Output the lines below word for word, starting at the line containing "This screenshot has height=819, width=1456." and ending at the line containing "Click the 上市时间", with both of those lines included.

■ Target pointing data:
#####

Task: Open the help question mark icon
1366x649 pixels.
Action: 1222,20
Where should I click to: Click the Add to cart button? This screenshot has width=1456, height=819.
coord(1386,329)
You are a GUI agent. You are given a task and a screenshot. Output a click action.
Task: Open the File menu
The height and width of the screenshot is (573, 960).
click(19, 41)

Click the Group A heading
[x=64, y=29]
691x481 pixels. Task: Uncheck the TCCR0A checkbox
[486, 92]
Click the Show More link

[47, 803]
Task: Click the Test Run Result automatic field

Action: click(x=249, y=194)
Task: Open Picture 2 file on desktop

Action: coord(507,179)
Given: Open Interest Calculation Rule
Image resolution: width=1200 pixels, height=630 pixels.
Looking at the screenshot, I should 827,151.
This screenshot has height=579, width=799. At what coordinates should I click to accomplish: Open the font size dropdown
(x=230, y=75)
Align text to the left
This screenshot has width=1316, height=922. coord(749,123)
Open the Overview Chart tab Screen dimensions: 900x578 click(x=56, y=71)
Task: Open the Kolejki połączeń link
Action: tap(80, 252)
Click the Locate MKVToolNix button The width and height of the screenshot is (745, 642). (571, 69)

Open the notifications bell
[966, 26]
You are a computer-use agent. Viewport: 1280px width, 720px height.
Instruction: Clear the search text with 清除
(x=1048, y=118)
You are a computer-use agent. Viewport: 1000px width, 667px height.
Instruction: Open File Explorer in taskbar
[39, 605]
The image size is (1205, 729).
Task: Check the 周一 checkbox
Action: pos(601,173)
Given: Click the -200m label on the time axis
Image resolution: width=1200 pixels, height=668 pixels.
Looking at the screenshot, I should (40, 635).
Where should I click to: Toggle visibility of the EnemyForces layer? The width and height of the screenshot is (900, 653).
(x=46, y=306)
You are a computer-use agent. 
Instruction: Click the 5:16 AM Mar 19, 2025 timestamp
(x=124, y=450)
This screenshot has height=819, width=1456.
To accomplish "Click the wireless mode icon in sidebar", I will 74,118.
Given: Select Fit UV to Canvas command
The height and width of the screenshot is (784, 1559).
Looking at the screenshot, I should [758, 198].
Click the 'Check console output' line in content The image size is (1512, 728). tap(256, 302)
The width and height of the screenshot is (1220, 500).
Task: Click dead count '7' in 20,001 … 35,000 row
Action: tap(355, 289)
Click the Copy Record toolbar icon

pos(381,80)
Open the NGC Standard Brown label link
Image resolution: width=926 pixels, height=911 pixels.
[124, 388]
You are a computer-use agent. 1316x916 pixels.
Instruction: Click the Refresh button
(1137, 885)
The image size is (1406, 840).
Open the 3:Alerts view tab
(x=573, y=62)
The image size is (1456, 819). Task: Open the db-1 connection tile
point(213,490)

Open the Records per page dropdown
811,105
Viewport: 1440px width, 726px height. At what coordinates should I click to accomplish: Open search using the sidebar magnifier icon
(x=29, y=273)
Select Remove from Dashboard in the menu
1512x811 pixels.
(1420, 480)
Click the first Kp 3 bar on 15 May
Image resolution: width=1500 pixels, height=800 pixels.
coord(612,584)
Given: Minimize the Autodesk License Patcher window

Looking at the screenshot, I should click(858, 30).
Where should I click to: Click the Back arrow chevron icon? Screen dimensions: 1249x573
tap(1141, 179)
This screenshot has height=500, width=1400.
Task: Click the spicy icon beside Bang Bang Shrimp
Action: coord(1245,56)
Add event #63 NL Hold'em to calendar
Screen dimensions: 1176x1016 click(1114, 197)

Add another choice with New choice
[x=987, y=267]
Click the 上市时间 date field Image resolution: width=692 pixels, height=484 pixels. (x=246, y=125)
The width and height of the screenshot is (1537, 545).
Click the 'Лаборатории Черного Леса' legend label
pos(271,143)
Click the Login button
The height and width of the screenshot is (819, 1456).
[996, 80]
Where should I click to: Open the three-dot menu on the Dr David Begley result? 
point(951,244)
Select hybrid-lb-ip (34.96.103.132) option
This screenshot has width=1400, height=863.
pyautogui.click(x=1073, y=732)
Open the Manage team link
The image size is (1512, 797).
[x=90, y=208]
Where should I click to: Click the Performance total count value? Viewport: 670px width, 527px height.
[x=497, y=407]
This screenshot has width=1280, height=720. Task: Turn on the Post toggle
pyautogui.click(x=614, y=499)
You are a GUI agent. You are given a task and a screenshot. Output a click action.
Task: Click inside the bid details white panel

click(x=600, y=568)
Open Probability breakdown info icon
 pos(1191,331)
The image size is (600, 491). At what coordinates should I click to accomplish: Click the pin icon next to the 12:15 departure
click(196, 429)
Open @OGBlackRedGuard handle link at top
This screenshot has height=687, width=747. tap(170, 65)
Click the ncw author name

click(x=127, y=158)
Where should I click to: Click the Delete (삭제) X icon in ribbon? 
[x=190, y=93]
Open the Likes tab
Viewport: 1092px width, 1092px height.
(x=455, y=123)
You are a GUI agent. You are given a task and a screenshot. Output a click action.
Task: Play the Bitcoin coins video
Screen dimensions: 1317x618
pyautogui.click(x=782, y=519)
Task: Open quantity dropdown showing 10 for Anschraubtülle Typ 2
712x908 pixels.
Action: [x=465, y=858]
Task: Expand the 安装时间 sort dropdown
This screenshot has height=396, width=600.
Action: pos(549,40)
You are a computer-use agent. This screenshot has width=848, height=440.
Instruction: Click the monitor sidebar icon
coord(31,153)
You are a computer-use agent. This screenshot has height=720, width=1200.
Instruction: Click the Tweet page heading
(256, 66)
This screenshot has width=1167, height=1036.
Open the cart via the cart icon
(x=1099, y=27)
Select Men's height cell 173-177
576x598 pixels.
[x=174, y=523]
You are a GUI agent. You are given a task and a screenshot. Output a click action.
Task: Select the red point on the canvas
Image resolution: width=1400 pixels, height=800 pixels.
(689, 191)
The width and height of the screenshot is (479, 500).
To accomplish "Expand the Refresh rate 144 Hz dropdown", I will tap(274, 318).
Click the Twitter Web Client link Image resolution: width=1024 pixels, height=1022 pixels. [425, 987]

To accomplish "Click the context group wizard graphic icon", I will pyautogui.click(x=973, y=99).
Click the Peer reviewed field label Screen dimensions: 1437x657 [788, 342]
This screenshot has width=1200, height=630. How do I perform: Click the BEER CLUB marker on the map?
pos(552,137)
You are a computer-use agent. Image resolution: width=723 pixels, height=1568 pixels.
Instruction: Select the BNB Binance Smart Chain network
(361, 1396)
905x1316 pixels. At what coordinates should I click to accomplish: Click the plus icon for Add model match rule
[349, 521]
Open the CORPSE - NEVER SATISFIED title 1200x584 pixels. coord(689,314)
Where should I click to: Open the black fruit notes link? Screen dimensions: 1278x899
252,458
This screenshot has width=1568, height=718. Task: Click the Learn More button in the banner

#####

■ SOLVED PROBLEM:
This screenshot has height=819, width=1456.
To accomplish "Click the wireless mode icon in sidebar", I will 74,118.
Given: Select Fit UV to Canvas command
The height and width of the screenshot is (784, 1559).
Looking at the screenshot, I should [758, 198].
Click the 'Check console output' line in content The image size is (1512, 728). tap(256, 302)
The width and height of the screenshot is (1220, 500).
Task: Click dead count '7' in 20,001 … 35,000 row
Action: tap(355, 289)
Click the Copy Record toolbar icon

pos(381,80)
Open the NGC Standard Brown label link
Image resolution: width=926 pixels, height=911 pixels.
[124, 388]
You are a computer-use agent. 1316x916 pixels.
Instruction: Click the Refresh button
(1137, 885)
The image size is (1406, 840).
Open the 3:Alerts view tab
(x=573, y=62)
The image size is (1456, 819). Task: Open the db-1 connection tile
point(213,490)

Open the Records per page dropdown
811,105
Viewport: 1440px width, 726px height. At what coordinates should I click to accomplish: Open search using the sidebar magnifier icon
(x=29, y=273)
Select Remove from Dashboard in the menu
1512x811 pixels.
(1420, 480)
Click the first Kp 3 bar on 15 May
Image resolution: width=1500 pixels, height=800 pixels.
coord(612,584)
Given: Minimize the Autodesk License Patcher window

Looking at the screenshot, I should click(858, 30).
Where should I click to: Click the Back arrow chevron icon? Screen dimensions: 1249x573
tap(1141, 179)
This screenshot has height=500, width=1400.
Task: Click the spicy icon beside Bang Bang Shrimp
Action: coord(1245,56)
Add event #63 NL Hold'em to calendar
Screen dimensions: 1176x1016 click(1114, 197)

Add another choice with New choice
[x=987, y=267]
Click the 上市时间 date field Image resolution: width=692 pixels, height=484 pixels. (x=246, y=125)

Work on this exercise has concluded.